生まれつき目の見えない男性が監督を務めた映画が完成した。東京都町田市の会社員、加藤秀幸さん(42)のSFアクション作品「ゴーストヴィジョン」。制作過程を追ったドキュメンタリー作品「ナイトクルージング」とともに5月20日、都内で支援者対象の上映会を開く。

「言い方は悪いですが、けんかを売っている」。加藤さんは「ナイトクルージング」の中で、映画制作の理由をそう説明する。

目が見える人が作った映画を、見えない人が音声ガイドなどを使って鑑賞しても「説明を聞かないと分からないところがある」という。逆に、見えない人が作った映画が見える人にどう受け止められるのか。加藤さんにとって今作は、それを知るための「挑戦」だという。題名の「ゴースト」は「幽霊」ではなく、そうした「壁、バリアーのようなもの」をイメージしているという。

映画は約12分。加藤さんを投影した全盲の主人公と、目が見える仲間の男性とのいわゆる「バディー・ムービー」(2人組を主人公にすえた映画)だ。信頼はしているけれども、見える者と見えない者との間に存在する「狭間(はざま)=ゴースト」を、ストーリーの中で浮かび上がらせる内容となっている。

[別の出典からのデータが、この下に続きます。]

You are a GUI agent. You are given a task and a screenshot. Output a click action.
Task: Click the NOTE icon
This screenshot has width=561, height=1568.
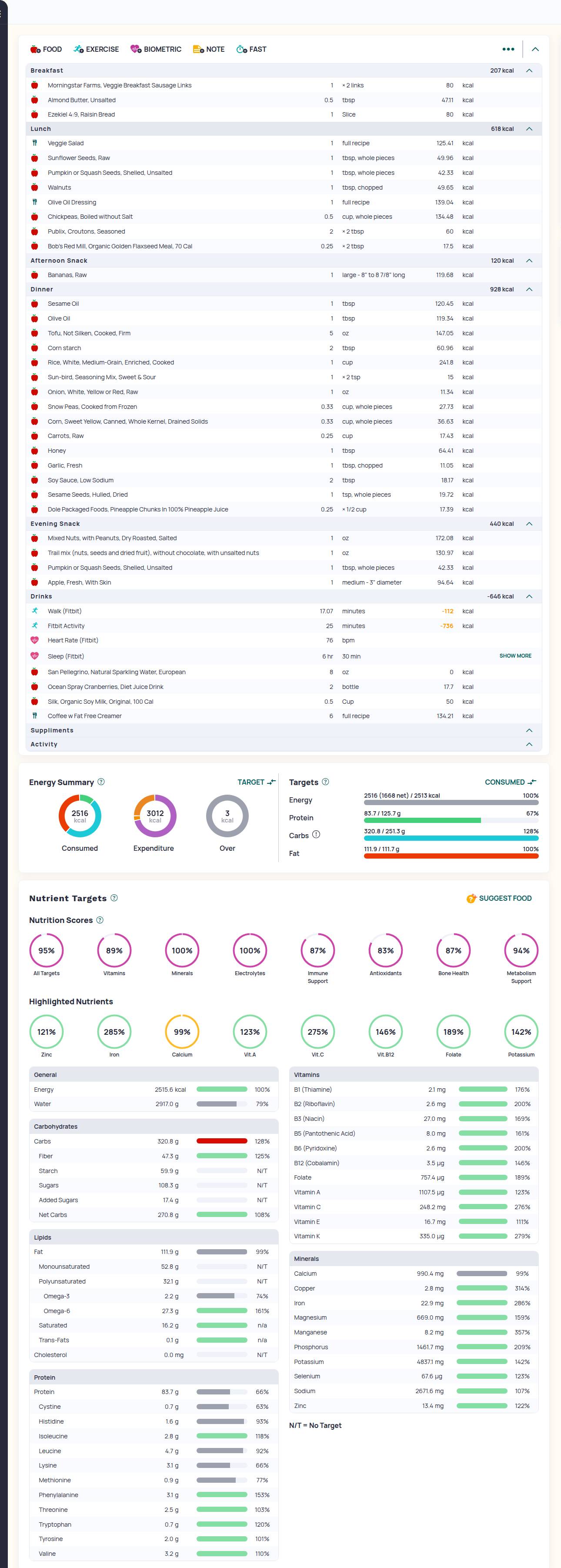point(198,49)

一方の「ナイトクルージング」では、加藤さんと目の見えるスタッフとの間の「ゴースト」を克服するための取り組みが描かれる。ストーリーを説明する「絵コンテ」の代わりに「サウンドコンテ」を作ったり、登場人物と場所の位置関係を示すために組み立て玩具のブロックを使ったり。

加藤さんは自分のいる場所の位置関係を把握するのに、指を鳴らした反響音を利用する。作品中、人気ゲーム「ファイナル・ファンタジー15」(スクウェア・エニックス)の人工知能(AI)開発を担当した三宅陽一郎さんが登場し、AIの空間認識手法と加藤さんのそれが似ていることを知る様子なども描かれる。

「ゴーストヴィジョン」は、友人の映画監督の佐々木誠さん(42)やプロデューサーの田中みゆきさん(37)らのサポートを受けて作った。佐々木さんは「ナイトクルージング」の監督を務めた。

加藤さんは佐々木さん、田中さんとの信頼関係に触れつつ、「手伝ってくれる人がいれば、映画を全盲でも作れますよ、という証明になったんじゃないかな」と話す。

加藤さんが脚本を書く際にアドバイスを受けたのは、映画「RAILWAYS 49歳で電車の運転士になった男の物語」などの脚本で知られる小林弘利さん。声の出演者として、人気声優の山寺宏一さん、ジャッキー・チェンの吹き替え声優として知られる石丸博也さん、DJ・作家のロバート・ハリスさんらが協力した。

上映会の後、作品は海外の映画祭などに出し、日本での劇場公開は来年になる予定。目の見えない人も楽しめたり、目の見える人が見えない人の体験ができたりするような形での上映も検討しているという。